Structure of relaxed-state human hemoglobin: insight into ligand uptake, transport and release

Abstract

Hemoglobin was one of the first protein structures to be determined by X-ray crystallography and served as a basis for the two-state MWC model for the mechanism of allosteric proteins. Since then, there has been an ongoing debate about whether Hb allostery involves the unliganded tense T state and the liganded relaxed R state or whether it involves the T state and an ensemble of liganded relaxed states.

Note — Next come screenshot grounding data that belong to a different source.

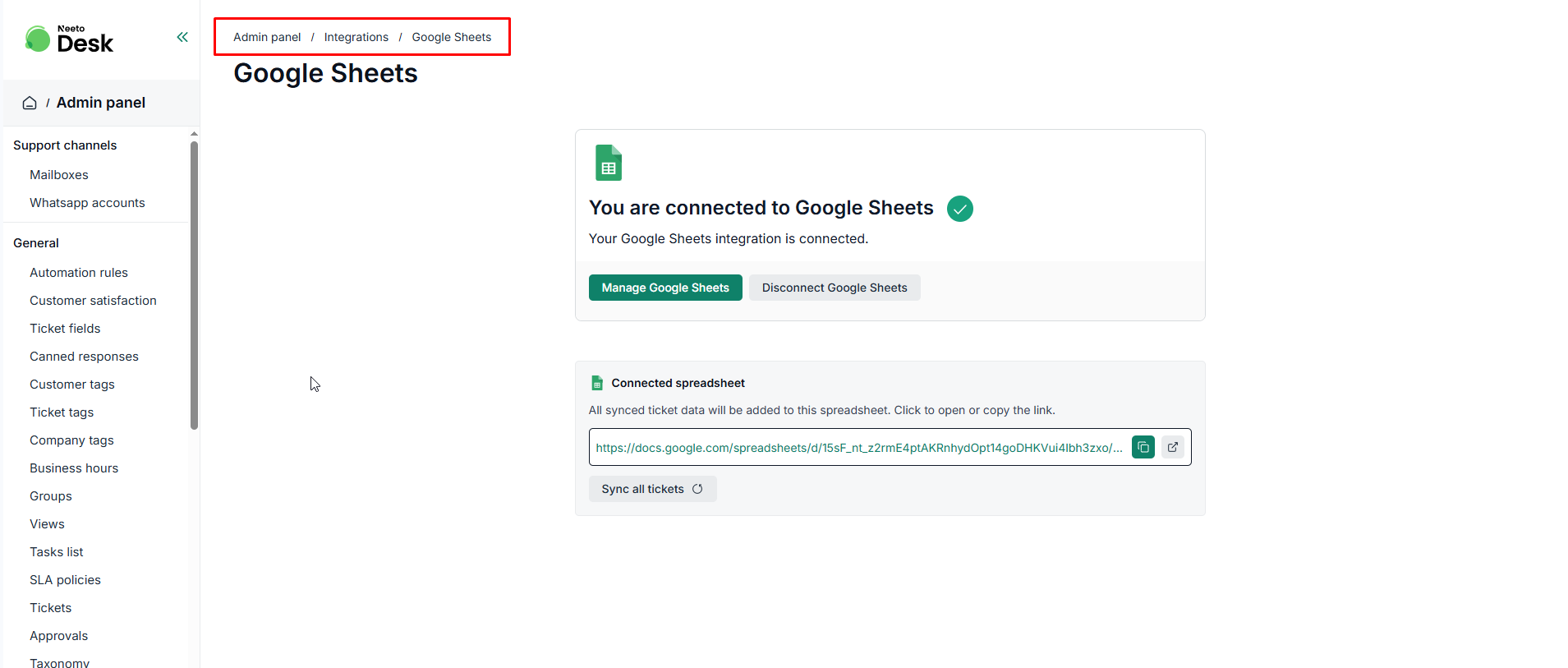Click the NeetoDesk logo icon
Screen dimensions: 1568x668
click(38, 39)
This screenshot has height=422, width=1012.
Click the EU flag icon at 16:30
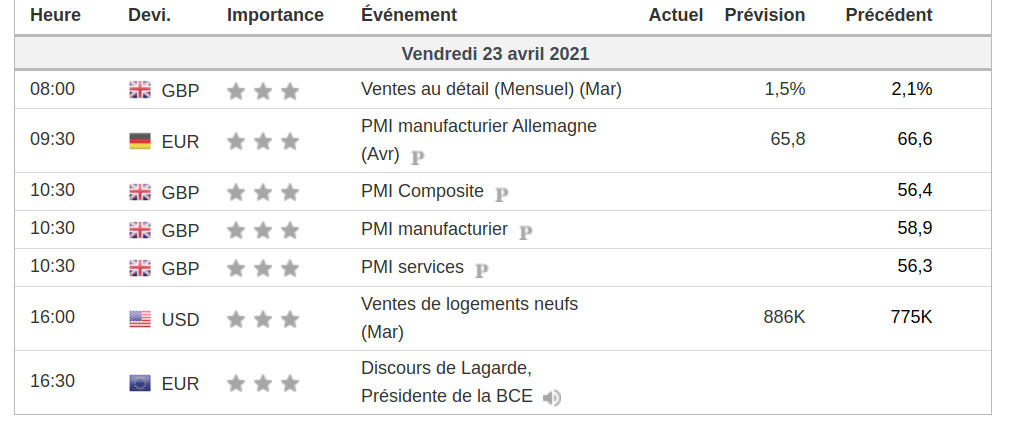pyautogui.click(x=140, y=383)

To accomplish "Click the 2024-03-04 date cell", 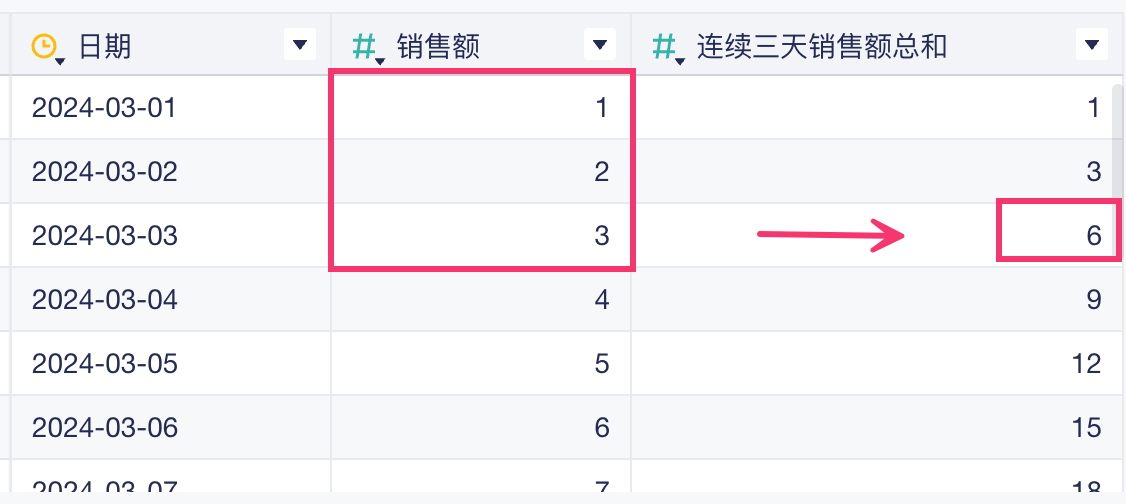I will tap(104, 299).
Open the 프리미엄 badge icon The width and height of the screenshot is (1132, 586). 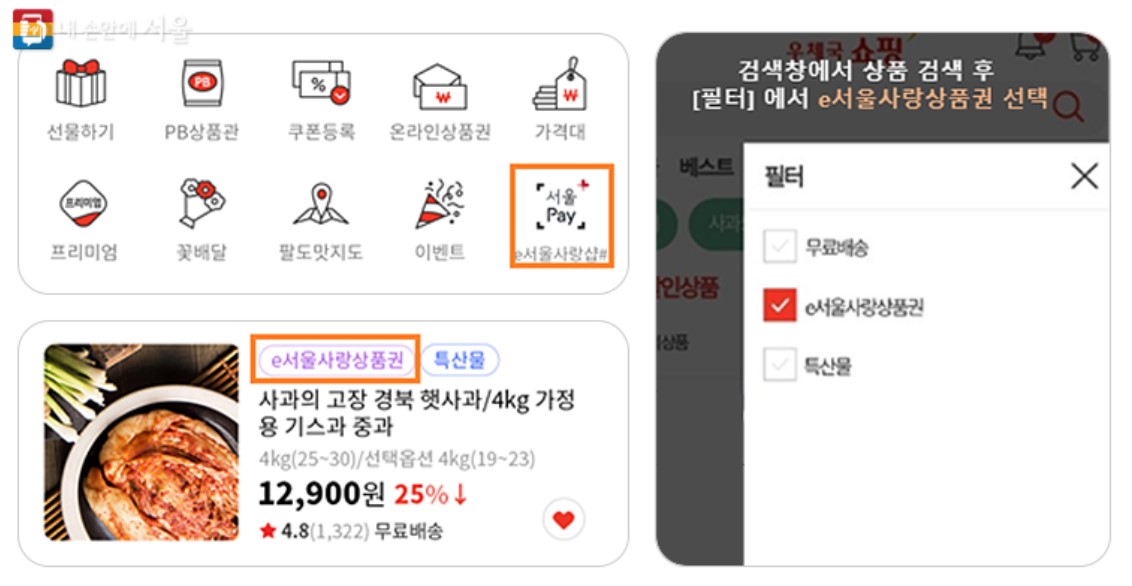click(84, 204)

In fact, the former model is inconsistent with many functional observations, as well as the recent discoveries of several relaxed-state Hb structures such as RR2, R3 and R2. One school of thought has suggested the R2 state to be the physiologically relevant relaxed end state, with the R state mediating the T-->R2 transition. X-ray studies have been performed on human carbonmonoxy Hb at a resolution of 2.8 A. The ensuing liganded quaternary structure is different from previously reported liganded Hb structures. The distal beta-heme pocket is the largest when compared with other liganded Hb structures, partly owing to rotation of betaHis63(E7) out of the distal pocket, creating a ligand channel to the solvent. The structure also shows unusually smaller alpha- and beta-clefts. Results from this study taken in conjunction with previous findings suggest that multiple liganded Hb states with different quaternary structures may be involved in ligand uptake, stabilization, transport and release.